I have bought this plugin last week and am trying to create fluid. However, my particles don't seem to combine very well.
May I ask which parameter I have to adjust to make them combine better?

Sample video below:



Thanks a lot in advance for the help!!


RE: Tips for making fluid - josemendez - 10-10-2021

Hi,

Increase the particle renderer's radius scale, as indicated in the manual (yellow warning box at the start of the Obi Fluid Renderer subsection):
http://obi.virtualmethodstudio.com/manual/6.2/fluidrendering.html

"Using a radius scale between 1.7 and 2 for the particle renderer will ensure good particle coverage, and a fluid surface with no gaps."


RE: Tips for making fluid - netjeenpetje - 11-10-2021

Thank you!

I completely missed that part and it looks more fluid-like now.

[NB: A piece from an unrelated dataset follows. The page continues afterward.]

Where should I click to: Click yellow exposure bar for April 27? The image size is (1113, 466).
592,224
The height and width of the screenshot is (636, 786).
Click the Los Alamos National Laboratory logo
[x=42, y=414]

Is there a thread somewhere for performance tweaking?

Regards


RE: Tips for making fluid - josemendez - 11-10-2021

(11-10-2021, 12:14 PM)netjeenpetje Wrote: Thank you!

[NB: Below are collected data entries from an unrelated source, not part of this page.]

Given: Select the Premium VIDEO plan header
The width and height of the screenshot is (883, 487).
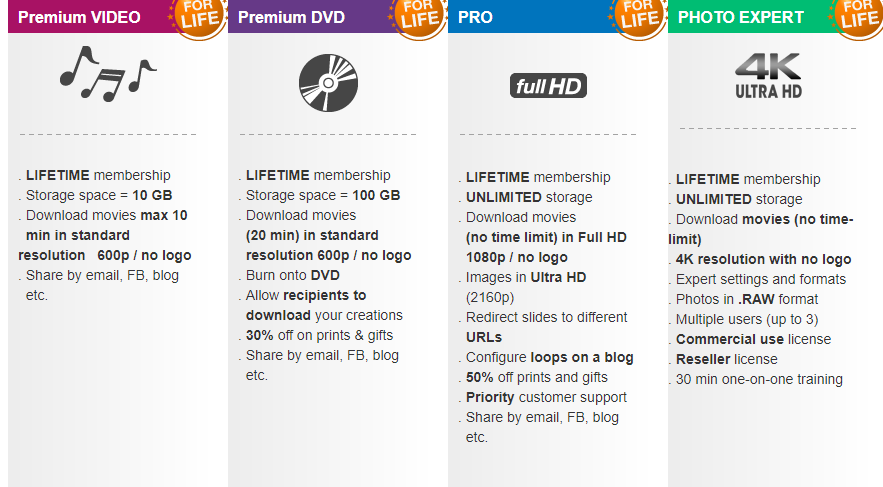Looking at the screenshot, I should [79, 17].
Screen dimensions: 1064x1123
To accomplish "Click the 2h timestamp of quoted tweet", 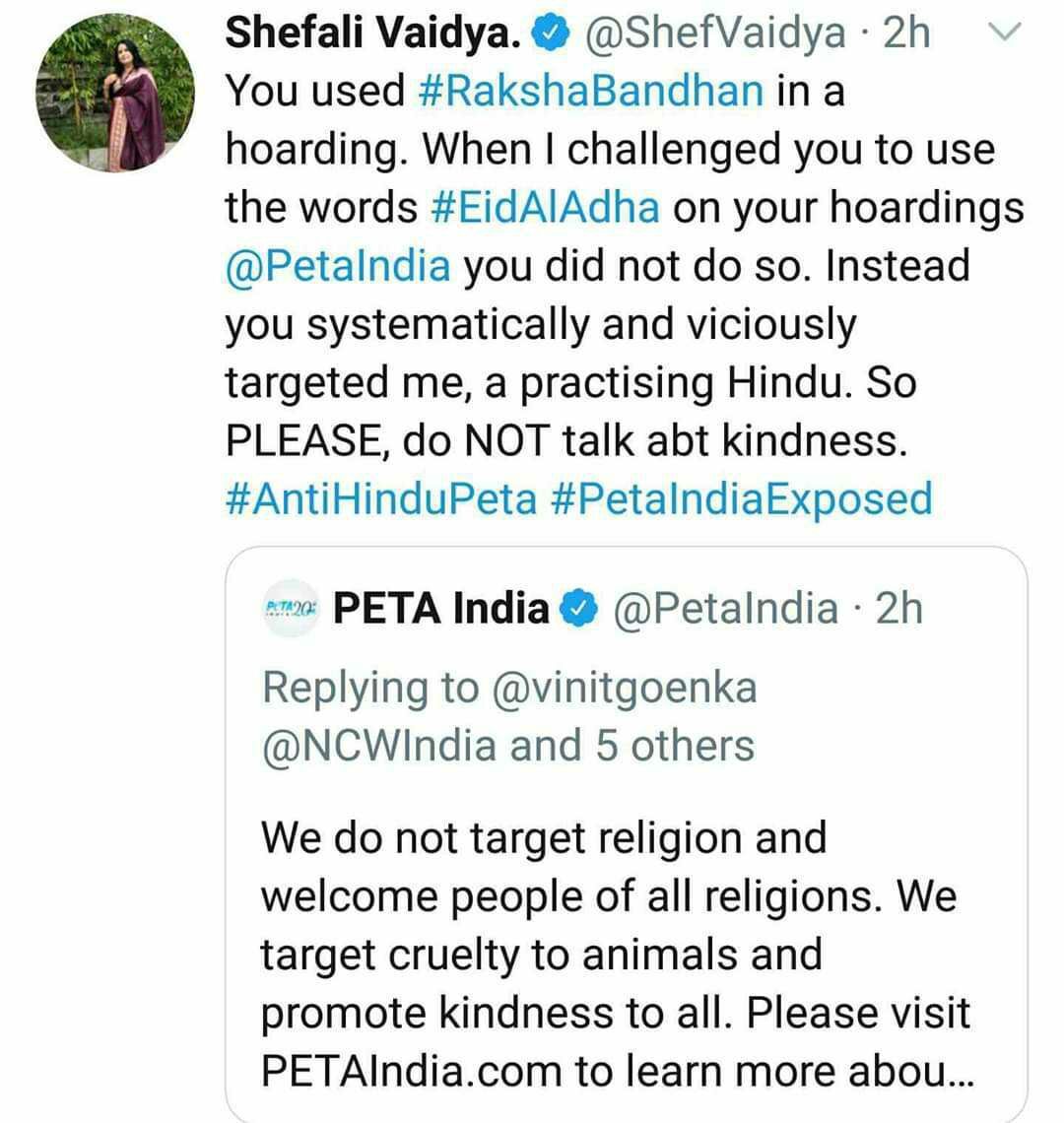I will coord(898,608).
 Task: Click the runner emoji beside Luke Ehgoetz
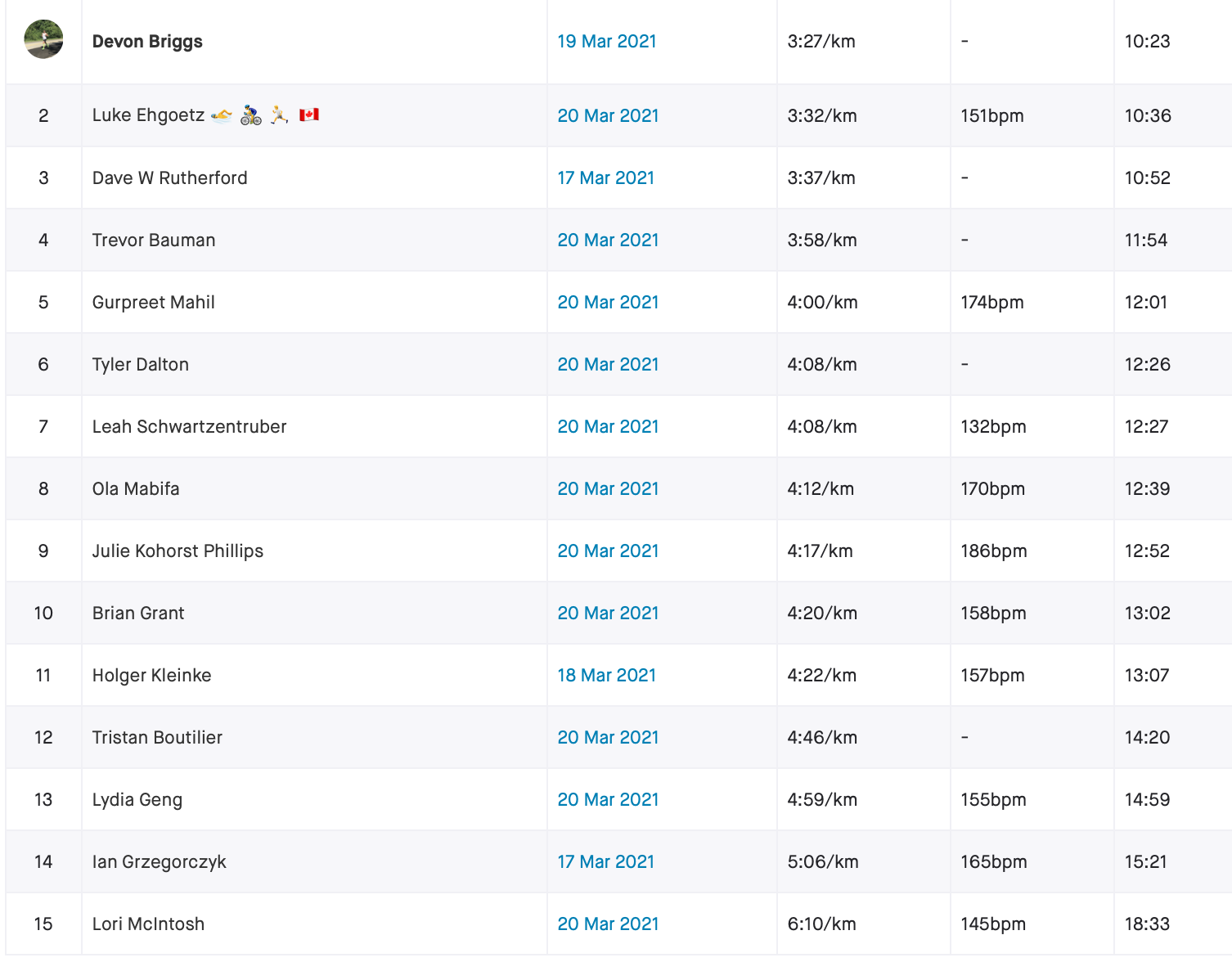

I completely missed that part and it looks more fluid-like now.

Is there a thread somewhere for performance tweaking?

Regards

Hi,

There's many different settings that affect performance, and they can have a different impact depending on your scene/game. The only ones that are a simple performance vs quality choice are iterations and substeps, there's an entire page in the manual dedicated to how the simulation works and how these affect it:
http://obi.virtualmethodstudio.com/manual/6.2/convergence.html

Some fluid parameters can also have a large impact on performance. Most notably, resolution (as more resolution means more particles) and smoothing radius. See:
http://obi.virtualmethodstudio.com/manual/6.2/emittermaterials.html

Aside from those, the usual physics performance tips apply: use a larger timestep value whenever possible, use simpler colliders, if using Burst in-editor disable jobs debugger, etc.

To aid you in performance tuning, use Unity's profiler. This will tell you what's taking up most time, otherwise you'll be basically turning knobs at random.